La zonation à conodontes et petits foraminifères, décrite dans cet article, est reconnaissable dans les deux sections avec seulement des différences mineures probablement attribuables à un contrôle de faciès. Afin de déterminer les âges, la zonation à conodontes a été corrélée avec des successions comparables de la plateforme Russe. Les zones à conodontes sont les suivantes: Zone à Neognathodus spp. (Moscovien Supérieur), Zone à Streptognathodus oppletus-Streptognathodus gracilis (Kasimovien), Zone à Adetognathus lautus-Streptognathodus elegantulus (Kasimovien supérieur), Streptognathodus simulator-Idiognathodus sp. cf. I. lobatus (Gzhélien inférieur) et la Zone à Streptognathodus nodulinearis (Gzhélien). Deux zones à petits foraminifères sont définies dont la Zone à Hemigordius-Nodosinelloides-Protonodosaria et la Zone à Pseudovidalina, respectivement du Kasimovien et Gzhélien.

La surface d’inondation maximale de troisième ordre se caractérise par un changement faunique important en terme de petits foraminifères tentativement corrélée avec la limite Moscovien/Kasimovien. Les trois genres Hemigordius, Protonodosaria et Nodosinelloides apparaissent simultanément à ce niveau avec la fusuline Pseudofusulinella. Nodosinelloides disparaît progressivement au-dessus de la base du Kasimovien, pour réapparaître d’une façon sporadique à l’Assélien et en abondance au “Sakmarien”, tandis qu’Hemigordius est présent dans presque tout l’intervalle. Selon le facies, Protonodosaria peut âtre présent ou absent dans les strates kasimoviennes. Asselodiscus, forme ancestrale de Pseudovidalina assez rare au Moscovien, devient généralement plus abondant dans des faciès correlés avec le Kasimovien. L’absence dans le Moscovien d’ancêtres manifestes pour Hemigordius, Protonodosaria et Nodosinelloides soulève certaines questions en terme d’évolution chez les petits foraminifères. Par contre chez les conodontes, la base du Kasimovien représente une lignée ininterrompue parmi les espèces de Streptognathodus avec l’apparition de Streptognathodus oppletus, S. elegantulus et S. gracilis, ainsi que l’extinction du genre Neognathodus. Les différents comportements déployés par les conodontes et les petits foraminifères semblent très bien se compléter. Le manque de changement significatif en terme de biofaciès ou lithofaciès et la nature continue de la lignée de conodontes à la limite inférieure du Kasimovien suggère que l’apport important de nouveaux genres de petits foraminifères représente bien un évènement évolutif plutôt qu’un changement de faciès ou un hiatus.

Le sommet du Kasimovien est localement défini par l’apparition de rares Pseudovidalina; la rareté de ce genre rend parfois difficile l’identification de cette limite supérieure. Streptognathodus elegantulus devient rare dans le Kasimovien supérieur et disparaît dans le Gzhélien presque simultanément avec l’introduction de le forme distinctive Streptognathodus nodulinearis. Dans l’Arctique canadien, cette limite biostratigraphique correspond avec une limite séquentielle de bas ordre importante.

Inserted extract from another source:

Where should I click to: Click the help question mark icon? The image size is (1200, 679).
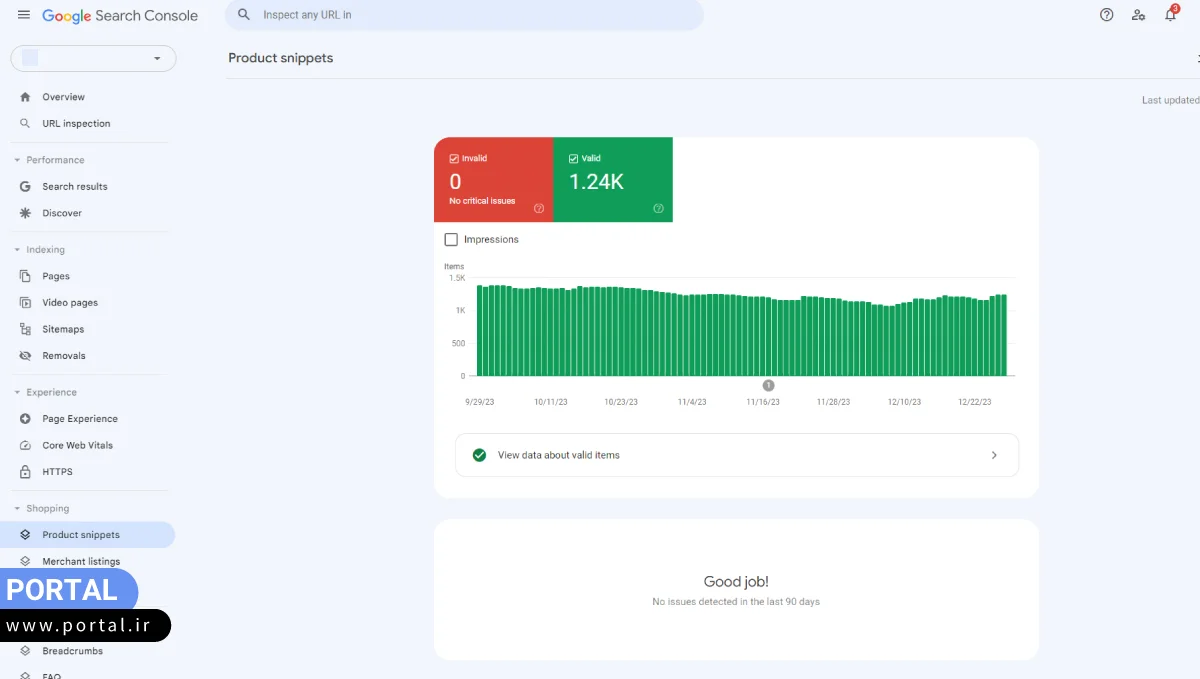pos(1106,15)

Un contrôle de faciès semble influencer la distribution des petits foraminifères et des conodontes. Protonodosaria et Asselodiscus abondent particulièrement dans les faciès mixtes à carbonates et siliciclastiques, tandis que Nodosinelloides, Hemigordius et Pseudovidalina préfèrent les carbonates purs. L’abondance et la diversité de Streptognathodus décroît dans l’intervalle corrélé avec le Kasimovien, disparaissant dans sa partie supérieure où sont trouvés seulement quelques rares spécimens d’Adetognathus. La rareté de ce dernier genre confirme un milieu de plate-forme ou rampe peu profonde mais rend l’identification systématique du sommet du Kasimovien plutôt difficile.